• **Work to be completed**: Starting at the line containing "Codigno (253, 613)" and ending at the line containing "OMD Athletics", print every line of the material below exactly, both ends included, and stop there.

• **Source information**:
=====

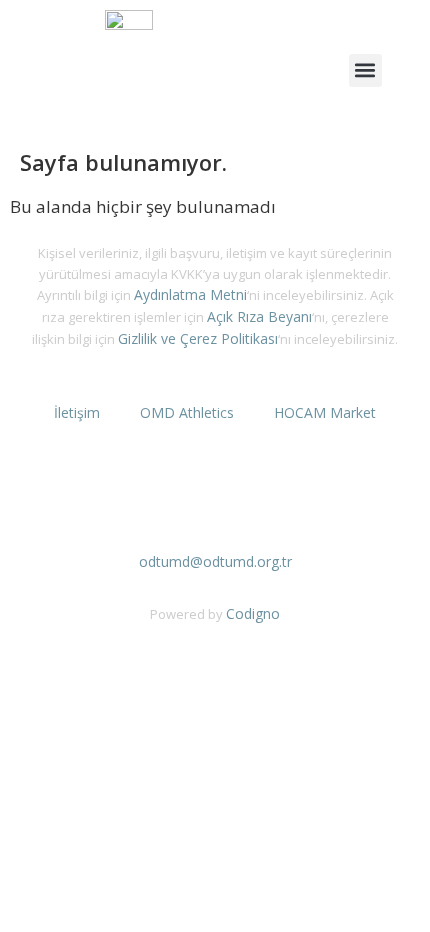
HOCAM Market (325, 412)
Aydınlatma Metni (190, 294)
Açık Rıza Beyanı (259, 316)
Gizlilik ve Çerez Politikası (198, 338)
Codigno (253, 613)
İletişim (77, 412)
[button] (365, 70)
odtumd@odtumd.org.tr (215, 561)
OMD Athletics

=====

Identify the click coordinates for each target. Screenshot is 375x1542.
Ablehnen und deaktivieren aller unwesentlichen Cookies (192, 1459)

=====

• **Output for this task**:
Codigno (253, 613)
İletişim (77, 412)
[button] (365, 70)
odtumd@odtumd.org.tr (215, 561)
OMD Athletics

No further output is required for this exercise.